Arq. Bras. Cardiol. 2019; 112(4): 477-486
2019: Recommendations for Reducing Tobacco Consumption in Portuguese-Speaking Countries – Positioning of the Federation of Portuguese Language Cardiology Societies
DOI: 10.5935/abc.20190071
Introduction
Depending on the epidemiological perspective of the observer and the extent of his concept of causality, tobacco consumption can be considered the second cause in the world of death attributed to classic cardiovascular risk factors, preceded only by hypertension, and the first cause of premature death and disabilities. When understood as an immediate cause without contextualization in the complex that determines and maintains population behavior, smoking was responsible in the world for about 8.10 (7.79-8.41) million deaths and 213.39 (201.16-226.66) million healthy life years lost (disability-adjusted life-years, DALYs). Although the number of daily smokers (individuals aged 15 years and older who smoke daily) has decreased, the total number of smokers continues to increase, imposing a major global challenge for healthcare systems.
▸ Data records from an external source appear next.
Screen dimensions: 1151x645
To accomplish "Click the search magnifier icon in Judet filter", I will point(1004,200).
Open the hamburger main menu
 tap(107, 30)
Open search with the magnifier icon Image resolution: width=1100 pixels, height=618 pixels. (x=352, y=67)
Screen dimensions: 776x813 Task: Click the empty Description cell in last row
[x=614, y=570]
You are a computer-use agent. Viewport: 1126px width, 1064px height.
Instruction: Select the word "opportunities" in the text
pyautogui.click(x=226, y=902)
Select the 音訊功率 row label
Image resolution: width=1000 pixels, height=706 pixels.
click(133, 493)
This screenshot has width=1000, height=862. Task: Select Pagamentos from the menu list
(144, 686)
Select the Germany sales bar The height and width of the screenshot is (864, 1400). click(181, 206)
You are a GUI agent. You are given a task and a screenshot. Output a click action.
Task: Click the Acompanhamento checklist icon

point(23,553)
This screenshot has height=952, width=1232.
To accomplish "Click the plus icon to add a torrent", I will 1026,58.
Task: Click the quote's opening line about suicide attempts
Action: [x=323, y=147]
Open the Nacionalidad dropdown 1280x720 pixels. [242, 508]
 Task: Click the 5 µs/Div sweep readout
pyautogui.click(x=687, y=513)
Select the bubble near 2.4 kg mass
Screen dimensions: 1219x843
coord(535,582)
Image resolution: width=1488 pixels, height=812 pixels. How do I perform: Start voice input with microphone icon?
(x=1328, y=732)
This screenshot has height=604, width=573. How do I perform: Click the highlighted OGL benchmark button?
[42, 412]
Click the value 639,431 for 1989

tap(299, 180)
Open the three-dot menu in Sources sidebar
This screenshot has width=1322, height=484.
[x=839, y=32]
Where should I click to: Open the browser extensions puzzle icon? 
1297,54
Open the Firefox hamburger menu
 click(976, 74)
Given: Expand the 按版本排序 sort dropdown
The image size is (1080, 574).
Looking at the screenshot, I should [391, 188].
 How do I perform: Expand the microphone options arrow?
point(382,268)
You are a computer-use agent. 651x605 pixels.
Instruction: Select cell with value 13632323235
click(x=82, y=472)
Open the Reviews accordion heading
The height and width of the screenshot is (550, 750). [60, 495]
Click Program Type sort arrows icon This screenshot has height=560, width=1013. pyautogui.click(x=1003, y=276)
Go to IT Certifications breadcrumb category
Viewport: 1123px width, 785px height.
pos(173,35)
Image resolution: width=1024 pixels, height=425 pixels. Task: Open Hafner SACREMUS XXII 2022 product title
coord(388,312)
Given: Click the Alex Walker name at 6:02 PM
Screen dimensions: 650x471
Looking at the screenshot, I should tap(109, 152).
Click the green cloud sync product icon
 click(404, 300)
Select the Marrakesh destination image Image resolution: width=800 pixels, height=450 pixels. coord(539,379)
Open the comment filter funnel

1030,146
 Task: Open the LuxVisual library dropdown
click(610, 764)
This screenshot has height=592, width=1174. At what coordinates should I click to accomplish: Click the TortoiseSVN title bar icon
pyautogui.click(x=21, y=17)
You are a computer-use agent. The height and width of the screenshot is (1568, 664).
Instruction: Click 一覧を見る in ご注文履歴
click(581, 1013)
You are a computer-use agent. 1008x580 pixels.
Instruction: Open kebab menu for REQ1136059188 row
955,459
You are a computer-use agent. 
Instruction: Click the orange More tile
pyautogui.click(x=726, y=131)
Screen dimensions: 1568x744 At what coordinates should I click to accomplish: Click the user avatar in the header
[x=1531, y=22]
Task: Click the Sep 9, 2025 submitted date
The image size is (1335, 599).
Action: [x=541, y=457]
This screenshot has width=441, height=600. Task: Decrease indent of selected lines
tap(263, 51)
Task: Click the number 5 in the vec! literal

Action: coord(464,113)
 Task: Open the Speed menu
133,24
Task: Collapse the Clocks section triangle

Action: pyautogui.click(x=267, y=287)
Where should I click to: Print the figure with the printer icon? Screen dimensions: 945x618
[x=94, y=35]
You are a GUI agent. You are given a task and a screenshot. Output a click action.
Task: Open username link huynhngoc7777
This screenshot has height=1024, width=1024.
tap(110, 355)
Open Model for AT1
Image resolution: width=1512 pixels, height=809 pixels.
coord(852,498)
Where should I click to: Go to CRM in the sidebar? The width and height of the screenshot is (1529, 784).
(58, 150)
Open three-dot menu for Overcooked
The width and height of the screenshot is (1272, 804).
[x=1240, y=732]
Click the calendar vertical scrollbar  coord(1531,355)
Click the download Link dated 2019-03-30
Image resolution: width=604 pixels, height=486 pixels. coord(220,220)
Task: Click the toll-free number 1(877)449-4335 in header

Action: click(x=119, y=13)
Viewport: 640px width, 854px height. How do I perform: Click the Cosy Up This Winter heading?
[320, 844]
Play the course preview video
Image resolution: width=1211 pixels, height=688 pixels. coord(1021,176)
Physicians, who generally deal directly and individually with the patient, tend to consider health/illness limited to the patient’s organic commitment and personal history and are less appreciative of the “causes of the causes” and the psychosocial determinants of the phenomena and behaviors, inseparable from the ecological context and interests. Environmental pollution (which has also a contribution from smoking and is progressively increasing) is currently considered to be the most important cause of morbidity and mortality in the world’s population, extending the spectrum beyond the traditionally valued risk factors. This perspective is very important for an understanding of the resistance to smoking control and planning of strategies that are more effective to approach this issue.